Label Encoding is a great approach but, one short coming of this approach is that...it unintentionally give weights to the different values from the category feature, since computers only understand numbers, **Grapes** will be given less weight compared to **Pineapples** since **1** < **4**. This will lead to models misinterpreting the feature as a form a hierarchy/ordering. This is now what we intended to to, we simply wanted to convert the data into numeric columns. This is the very downside of label encoding. Another approach around categorical encoding is **One Hot Encoding**, this tends to avoid this problem. Lets take a look at it.

## One Hot Encoding

In One Hot Encoding, we simply convert the values into multiple columns and each column is assigne a 1 or a 0. This helps to avoid the problem of hierarchy or ordering sort.

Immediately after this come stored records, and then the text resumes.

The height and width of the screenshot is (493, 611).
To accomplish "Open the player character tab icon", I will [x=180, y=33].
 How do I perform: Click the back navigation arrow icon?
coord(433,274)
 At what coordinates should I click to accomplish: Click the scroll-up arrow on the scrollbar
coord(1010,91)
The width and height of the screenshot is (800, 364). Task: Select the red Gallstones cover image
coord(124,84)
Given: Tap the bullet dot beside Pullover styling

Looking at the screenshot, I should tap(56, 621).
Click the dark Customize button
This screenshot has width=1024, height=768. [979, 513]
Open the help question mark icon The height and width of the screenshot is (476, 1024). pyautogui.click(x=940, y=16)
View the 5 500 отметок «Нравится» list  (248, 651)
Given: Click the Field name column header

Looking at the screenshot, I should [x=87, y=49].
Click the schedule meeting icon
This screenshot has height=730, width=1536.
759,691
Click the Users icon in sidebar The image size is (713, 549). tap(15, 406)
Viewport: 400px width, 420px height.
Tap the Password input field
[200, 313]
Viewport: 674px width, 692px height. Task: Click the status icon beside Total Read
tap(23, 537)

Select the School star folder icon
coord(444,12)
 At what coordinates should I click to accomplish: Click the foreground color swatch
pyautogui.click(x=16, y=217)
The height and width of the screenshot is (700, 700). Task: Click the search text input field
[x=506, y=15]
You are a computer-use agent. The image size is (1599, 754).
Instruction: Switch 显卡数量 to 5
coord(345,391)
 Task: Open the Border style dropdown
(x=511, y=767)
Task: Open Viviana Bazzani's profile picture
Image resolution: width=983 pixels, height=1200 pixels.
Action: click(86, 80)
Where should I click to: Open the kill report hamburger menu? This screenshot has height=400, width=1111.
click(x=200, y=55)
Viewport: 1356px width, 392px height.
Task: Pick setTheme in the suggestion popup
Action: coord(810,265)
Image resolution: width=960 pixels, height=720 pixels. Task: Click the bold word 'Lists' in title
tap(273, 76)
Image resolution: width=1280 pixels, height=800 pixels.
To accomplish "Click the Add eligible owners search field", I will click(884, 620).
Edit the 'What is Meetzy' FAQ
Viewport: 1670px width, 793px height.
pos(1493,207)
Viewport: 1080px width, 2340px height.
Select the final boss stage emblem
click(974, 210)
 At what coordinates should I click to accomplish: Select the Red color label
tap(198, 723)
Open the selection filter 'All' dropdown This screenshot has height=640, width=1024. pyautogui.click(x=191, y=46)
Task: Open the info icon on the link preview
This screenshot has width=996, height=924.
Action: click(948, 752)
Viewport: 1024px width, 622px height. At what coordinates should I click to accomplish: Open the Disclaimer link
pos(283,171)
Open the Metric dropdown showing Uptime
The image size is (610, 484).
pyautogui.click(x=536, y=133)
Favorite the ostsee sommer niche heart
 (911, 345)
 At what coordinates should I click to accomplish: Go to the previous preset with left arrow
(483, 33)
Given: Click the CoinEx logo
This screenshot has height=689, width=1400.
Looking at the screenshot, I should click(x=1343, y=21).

Lets take alook at how we can accomplish this is Python.

In [38]:
from sklearn.preprocessing import OneHotEncoder

In [39]:
one_hot_encoding = OneHotEncoder()

In [46]:
transformed_one_hot_encoding = one_hot_encoding.fit_transform(df[["Fruits"]])

In [47]:
transformed_one_hot_encoding

<5x5 sparse matrix of type '<class 'numpy.float64'>'
	with 5 stored elements in Compressed Sparse Row format>

In [63]:
ohe_df = pd.DataFrame(transformed_one_hot_encoding.toarray(), dtype="int")

In [64]:
ohe_df

Unnamed: 0,0,1,2,3,4
0,0,0,1,0,0
1,1,0,0,0,0
2,0,0,0,1,0
3,0,0,0,0,1
4,0,1,0,0,0


In [52]:
ohe_final_df = df.join(ohe_df)

In [53]:
ohe_final_df

Unnamed: 0,Fruits,Wieghts,Encoding_with_Pandas,encoded_with_sklearn,0,1,2,3,4
0,Mango,20,2,2,0.0,0.0,1.0,0.0,0.0
1,Apple,10,0,0,1.0,0.0,0.0,0.0,0.0
2,Orange,15,3,3,0.0,0.0,0.0,1.0,0.0
3,Pineapple,500,4,4,0.0,0.0,0.0,0.0,1.0
4,Grape,4,1,1,0.0,1.0,0.0,0.0,0.0


Another way around this is by using **Dummy Values** approach in pandas

In [58]:
dummy_df = pd.get_dummies(df["Fruits"], prefix = "Fruit_type", columns=["Fruits"])
dummy_df

Unnamed: 0,Fruit_type_Apple,Fruit_type_Grape,Fruit_type_Mango,Fruit_type_Orange,Fruit_type_Pineapple
0,0,0,1,0,0
1,1,0,0,0,0
2,0,0,0,1,0
3,0,0,0,0,1
4,0,1,0,0,0


In [62]:
dummy_df.style.applymap(lambda x: "background-color: yellow" if x>0 else "background-color: blue")

Unnamed: 0,Fruit_type_Apple,Fruit_type_Grape,Fruit_type_Mango,Fruit_type_Orange,Fruit_type_Pineapple
0,0,0,1,0,0
1,1,0,0,0,0
2,0,0,0,1,0
3,0,0,0,0,1
4,0,1,0,0,0


## When To Apply Which Method

Apply Lable Encoding, when we have at most two categorical values to encode. This will not bring a problem of hierarchy.

On the other hand we use One Hot Encoding when we have multiple values more than just two values this helps to deal with hierarchical ordering.